Task prompt
Write out the items verbatim, starting at the line that contains "Screen dimensions: 1015x707" and ending at the line that contains "tap(126, 114)", including both of those lines.

Input records
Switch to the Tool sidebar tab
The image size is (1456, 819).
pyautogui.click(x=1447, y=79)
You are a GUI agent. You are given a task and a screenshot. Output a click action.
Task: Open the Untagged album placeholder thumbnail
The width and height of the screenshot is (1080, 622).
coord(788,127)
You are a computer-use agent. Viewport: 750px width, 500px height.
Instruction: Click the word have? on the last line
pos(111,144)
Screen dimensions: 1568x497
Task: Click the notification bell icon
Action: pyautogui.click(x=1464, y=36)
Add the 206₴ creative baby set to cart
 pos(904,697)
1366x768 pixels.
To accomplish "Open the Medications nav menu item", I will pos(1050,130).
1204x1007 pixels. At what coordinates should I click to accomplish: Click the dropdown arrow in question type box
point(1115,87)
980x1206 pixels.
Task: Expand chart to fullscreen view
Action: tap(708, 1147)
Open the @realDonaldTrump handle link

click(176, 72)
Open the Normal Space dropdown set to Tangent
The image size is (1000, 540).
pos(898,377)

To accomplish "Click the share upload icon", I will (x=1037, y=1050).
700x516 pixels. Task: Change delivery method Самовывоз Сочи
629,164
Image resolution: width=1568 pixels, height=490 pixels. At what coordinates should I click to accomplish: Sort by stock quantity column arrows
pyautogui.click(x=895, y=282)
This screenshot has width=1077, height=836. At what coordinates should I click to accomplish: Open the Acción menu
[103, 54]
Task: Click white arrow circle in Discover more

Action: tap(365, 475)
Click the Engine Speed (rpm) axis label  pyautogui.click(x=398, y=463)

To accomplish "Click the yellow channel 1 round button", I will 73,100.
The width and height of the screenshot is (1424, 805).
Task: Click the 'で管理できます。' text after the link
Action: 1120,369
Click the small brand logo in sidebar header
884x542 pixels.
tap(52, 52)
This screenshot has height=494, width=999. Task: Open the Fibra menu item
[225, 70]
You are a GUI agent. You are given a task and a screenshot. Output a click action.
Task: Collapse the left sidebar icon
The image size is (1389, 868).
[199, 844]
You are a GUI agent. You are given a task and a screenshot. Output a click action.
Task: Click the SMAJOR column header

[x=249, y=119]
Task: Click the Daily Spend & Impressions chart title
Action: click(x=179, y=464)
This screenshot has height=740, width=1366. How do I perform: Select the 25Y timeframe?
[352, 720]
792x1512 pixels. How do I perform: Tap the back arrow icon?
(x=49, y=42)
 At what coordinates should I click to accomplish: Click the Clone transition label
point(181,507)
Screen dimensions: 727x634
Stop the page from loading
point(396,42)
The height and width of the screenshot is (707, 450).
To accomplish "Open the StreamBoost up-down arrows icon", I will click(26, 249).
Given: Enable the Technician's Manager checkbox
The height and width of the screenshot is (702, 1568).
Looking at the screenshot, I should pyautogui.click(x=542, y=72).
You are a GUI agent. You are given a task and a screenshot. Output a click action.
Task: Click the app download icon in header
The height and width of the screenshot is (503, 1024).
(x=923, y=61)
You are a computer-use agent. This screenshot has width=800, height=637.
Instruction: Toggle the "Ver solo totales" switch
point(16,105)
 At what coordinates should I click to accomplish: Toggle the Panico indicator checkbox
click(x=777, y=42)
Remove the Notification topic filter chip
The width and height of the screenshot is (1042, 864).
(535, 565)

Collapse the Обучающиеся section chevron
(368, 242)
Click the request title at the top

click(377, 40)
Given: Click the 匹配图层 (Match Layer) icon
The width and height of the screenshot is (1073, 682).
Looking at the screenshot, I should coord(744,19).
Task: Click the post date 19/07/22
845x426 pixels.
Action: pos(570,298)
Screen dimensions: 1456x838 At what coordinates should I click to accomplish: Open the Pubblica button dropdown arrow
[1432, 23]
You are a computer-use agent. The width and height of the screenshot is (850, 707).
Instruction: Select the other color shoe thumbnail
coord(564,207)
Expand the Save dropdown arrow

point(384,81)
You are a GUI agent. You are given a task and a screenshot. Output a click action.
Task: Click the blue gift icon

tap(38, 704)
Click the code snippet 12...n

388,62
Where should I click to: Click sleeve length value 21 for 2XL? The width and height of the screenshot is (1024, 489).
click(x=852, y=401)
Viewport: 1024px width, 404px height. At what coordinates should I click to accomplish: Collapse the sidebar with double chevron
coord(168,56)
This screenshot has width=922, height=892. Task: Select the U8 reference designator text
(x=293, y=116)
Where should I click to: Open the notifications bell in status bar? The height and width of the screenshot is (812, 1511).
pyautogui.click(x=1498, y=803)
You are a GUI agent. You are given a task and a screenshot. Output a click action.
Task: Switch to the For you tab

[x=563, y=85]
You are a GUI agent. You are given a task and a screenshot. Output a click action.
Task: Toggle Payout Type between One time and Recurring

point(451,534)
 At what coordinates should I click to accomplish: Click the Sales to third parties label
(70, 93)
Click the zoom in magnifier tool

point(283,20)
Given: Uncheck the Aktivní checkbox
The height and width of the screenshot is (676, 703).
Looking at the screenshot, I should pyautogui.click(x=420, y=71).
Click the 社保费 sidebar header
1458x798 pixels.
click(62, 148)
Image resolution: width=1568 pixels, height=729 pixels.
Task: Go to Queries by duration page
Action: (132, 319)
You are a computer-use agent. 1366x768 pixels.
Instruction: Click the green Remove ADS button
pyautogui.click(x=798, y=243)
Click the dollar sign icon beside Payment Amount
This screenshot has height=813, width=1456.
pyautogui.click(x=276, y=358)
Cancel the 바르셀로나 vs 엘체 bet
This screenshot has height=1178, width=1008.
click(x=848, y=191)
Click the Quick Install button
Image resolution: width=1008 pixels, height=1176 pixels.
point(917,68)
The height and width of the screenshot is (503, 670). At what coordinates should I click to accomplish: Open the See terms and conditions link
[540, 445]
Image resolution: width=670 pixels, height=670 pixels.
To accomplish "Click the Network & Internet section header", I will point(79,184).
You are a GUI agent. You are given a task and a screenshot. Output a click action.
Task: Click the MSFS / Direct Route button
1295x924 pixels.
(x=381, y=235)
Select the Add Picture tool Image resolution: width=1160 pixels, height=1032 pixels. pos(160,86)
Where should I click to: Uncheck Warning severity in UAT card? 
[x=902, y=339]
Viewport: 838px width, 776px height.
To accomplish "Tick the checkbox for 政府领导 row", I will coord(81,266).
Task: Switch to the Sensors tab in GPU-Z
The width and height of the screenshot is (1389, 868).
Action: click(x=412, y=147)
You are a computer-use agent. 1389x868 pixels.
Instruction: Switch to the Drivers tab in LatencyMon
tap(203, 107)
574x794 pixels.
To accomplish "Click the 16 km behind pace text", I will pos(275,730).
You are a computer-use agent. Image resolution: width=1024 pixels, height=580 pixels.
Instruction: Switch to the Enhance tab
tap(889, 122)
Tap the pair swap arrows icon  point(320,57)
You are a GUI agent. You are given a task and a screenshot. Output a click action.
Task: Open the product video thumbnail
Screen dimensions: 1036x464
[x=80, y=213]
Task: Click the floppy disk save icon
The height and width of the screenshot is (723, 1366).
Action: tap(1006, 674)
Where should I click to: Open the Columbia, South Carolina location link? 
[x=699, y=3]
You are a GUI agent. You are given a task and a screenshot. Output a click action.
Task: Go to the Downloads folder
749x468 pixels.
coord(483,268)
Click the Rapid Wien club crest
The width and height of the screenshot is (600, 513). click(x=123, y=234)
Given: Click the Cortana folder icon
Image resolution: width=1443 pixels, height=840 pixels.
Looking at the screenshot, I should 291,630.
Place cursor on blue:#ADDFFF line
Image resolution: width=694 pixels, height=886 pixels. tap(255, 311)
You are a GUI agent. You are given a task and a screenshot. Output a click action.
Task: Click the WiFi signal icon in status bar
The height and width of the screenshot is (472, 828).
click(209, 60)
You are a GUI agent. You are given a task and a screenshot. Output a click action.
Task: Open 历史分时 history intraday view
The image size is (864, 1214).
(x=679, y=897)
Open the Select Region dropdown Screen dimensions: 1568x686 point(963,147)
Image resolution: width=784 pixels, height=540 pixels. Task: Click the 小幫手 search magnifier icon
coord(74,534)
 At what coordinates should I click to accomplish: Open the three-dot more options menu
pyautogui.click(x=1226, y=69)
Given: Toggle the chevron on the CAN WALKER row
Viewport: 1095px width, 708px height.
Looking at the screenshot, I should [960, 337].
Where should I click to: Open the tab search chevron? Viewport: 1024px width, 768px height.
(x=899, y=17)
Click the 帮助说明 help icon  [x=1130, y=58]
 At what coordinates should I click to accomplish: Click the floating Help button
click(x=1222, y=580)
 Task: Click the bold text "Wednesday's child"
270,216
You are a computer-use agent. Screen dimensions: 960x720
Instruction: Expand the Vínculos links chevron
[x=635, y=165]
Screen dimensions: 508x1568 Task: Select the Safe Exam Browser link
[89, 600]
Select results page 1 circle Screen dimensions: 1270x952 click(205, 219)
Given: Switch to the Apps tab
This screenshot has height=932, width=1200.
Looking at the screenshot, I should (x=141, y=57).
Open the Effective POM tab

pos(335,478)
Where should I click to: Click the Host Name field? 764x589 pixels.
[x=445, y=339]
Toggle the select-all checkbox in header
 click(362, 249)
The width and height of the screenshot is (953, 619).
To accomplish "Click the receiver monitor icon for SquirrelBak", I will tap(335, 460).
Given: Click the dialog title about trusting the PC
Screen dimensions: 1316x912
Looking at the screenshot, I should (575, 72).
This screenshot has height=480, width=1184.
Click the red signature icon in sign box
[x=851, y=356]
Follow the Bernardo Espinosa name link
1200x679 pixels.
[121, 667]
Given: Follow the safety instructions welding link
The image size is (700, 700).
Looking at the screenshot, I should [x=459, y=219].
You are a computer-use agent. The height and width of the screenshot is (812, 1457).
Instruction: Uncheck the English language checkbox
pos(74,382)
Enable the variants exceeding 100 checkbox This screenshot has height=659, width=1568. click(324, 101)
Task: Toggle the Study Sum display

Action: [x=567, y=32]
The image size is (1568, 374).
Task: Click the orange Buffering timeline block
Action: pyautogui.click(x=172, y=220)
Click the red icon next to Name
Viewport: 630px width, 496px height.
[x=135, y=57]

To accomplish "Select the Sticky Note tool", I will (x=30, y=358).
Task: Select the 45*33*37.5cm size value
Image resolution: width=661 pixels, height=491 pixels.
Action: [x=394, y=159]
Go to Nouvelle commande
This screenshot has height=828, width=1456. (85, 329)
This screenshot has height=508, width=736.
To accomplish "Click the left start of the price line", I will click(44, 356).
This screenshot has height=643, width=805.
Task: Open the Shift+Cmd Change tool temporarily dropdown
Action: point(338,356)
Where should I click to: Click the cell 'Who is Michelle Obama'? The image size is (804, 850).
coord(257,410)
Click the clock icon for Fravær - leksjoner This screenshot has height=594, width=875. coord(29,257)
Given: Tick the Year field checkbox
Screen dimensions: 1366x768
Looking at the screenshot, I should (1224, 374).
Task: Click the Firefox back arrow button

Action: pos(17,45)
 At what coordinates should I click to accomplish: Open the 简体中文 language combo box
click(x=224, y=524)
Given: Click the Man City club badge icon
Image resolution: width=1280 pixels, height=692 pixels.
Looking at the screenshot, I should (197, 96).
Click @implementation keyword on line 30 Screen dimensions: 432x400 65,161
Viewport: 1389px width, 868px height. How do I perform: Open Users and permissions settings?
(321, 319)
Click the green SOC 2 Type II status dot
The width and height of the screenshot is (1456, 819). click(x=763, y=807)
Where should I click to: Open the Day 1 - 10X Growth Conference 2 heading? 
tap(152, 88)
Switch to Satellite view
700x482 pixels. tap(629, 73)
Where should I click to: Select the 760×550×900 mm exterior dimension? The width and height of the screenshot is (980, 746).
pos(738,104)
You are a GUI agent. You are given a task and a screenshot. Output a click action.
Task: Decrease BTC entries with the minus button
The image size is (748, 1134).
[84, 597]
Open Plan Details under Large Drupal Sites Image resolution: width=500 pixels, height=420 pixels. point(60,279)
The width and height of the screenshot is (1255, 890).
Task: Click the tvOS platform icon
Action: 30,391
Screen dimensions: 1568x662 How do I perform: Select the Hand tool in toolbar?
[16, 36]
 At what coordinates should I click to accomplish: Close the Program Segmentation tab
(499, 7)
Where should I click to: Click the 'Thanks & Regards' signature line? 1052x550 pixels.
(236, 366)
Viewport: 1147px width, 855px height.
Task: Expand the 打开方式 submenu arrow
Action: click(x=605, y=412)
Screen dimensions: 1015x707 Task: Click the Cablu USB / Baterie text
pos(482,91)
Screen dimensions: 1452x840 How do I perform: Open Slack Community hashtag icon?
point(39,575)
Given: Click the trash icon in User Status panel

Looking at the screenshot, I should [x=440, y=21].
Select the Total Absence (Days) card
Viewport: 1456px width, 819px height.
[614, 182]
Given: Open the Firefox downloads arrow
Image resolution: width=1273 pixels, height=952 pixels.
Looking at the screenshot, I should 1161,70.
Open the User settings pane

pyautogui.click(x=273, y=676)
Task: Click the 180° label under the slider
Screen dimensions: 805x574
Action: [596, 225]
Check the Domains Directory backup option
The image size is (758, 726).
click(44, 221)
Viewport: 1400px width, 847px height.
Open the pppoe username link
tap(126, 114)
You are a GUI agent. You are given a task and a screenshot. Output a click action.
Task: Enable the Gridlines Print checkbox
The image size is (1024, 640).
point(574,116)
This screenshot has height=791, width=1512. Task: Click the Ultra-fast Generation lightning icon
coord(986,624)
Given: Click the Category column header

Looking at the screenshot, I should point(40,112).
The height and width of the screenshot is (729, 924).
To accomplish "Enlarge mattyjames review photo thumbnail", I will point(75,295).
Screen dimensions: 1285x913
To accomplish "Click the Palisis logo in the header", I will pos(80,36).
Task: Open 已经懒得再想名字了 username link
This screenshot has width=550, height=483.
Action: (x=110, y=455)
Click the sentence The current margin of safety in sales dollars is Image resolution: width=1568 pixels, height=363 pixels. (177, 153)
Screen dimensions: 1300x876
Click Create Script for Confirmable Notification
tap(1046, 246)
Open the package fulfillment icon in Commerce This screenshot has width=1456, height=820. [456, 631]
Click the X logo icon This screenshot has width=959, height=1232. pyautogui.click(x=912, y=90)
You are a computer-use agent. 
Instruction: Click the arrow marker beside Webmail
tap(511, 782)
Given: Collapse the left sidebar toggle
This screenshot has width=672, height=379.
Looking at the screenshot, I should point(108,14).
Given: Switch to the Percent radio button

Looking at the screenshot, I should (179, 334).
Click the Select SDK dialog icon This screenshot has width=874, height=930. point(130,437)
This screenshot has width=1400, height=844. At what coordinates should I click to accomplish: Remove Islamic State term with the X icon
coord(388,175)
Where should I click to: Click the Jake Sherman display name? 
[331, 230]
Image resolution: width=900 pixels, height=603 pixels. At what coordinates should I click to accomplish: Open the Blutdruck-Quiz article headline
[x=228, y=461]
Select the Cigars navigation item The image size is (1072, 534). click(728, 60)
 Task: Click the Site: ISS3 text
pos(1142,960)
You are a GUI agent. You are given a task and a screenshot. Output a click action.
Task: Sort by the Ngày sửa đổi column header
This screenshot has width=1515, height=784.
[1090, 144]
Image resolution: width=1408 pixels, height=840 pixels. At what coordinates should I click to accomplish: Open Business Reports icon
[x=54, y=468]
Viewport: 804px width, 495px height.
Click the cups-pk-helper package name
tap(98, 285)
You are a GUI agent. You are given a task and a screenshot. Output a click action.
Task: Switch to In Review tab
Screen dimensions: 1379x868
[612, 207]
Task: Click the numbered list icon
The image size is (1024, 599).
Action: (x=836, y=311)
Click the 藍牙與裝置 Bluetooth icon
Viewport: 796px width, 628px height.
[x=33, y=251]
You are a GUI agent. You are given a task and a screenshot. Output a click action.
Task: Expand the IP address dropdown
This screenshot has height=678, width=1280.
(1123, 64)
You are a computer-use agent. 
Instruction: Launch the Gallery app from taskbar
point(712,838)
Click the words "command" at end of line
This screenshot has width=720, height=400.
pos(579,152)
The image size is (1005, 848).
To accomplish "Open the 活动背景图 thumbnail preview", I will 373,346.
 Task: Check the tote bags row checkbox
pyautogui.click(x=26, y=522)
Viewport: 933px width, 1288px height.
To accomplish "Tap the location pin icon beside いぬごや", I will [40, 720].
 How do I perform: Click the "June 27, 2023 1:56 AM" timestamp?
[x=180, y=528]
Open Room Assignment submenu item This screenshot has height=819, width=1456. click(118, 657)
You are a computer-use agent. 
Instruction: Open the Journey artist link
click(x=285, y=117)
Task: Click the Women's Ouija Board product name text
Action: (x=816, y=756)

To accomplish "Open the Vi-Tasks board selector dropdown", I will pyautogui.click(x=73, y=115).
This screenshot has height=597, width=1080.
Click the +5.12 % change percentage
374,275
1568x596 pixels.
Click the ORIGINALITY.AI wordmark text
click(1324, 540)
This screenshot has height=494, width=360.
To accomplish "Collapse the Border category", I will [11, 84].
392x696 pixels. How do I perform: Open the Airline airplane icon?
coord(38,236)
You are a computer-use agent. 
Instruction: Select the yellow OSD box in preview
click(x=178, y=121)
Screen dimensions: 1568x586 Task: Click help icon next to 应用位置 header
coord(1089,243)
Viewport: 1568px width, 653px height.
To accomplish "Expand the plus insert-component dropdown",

The completed task
Screen dimensions: 1015x707 Task: Click the Cablu USB / Baterie text
pos(482,91)
Screen dimensions: 1452x840 How do I perform: Open Slack Community hashtag icon?
point(39,575)
Given: Click the trash icon in User Status panel

Looking at the screenshot, I should [x=440, y=21].
Select the Total Absence (Days) card
Viewport: 1456px width, 819px height.
[614, 182]
Given: Open the Firefox downloads arrow
Image resolution: width=1273 pixels, height=952 pixels.
Looking at the screenshot, I should 1161,70.
Open the User settings pane

pyautogui.click(x=273, y=676)
Task: Click the 180° label under the slider
Screen dimensions: 805x574
Action: [596, 225]
Check the Domains Directory backup option
The image size is (758, 726).
click(44, 221)
Viewport: 1400px width, 847px height.
Open the pppoe username link
tap(126, 114)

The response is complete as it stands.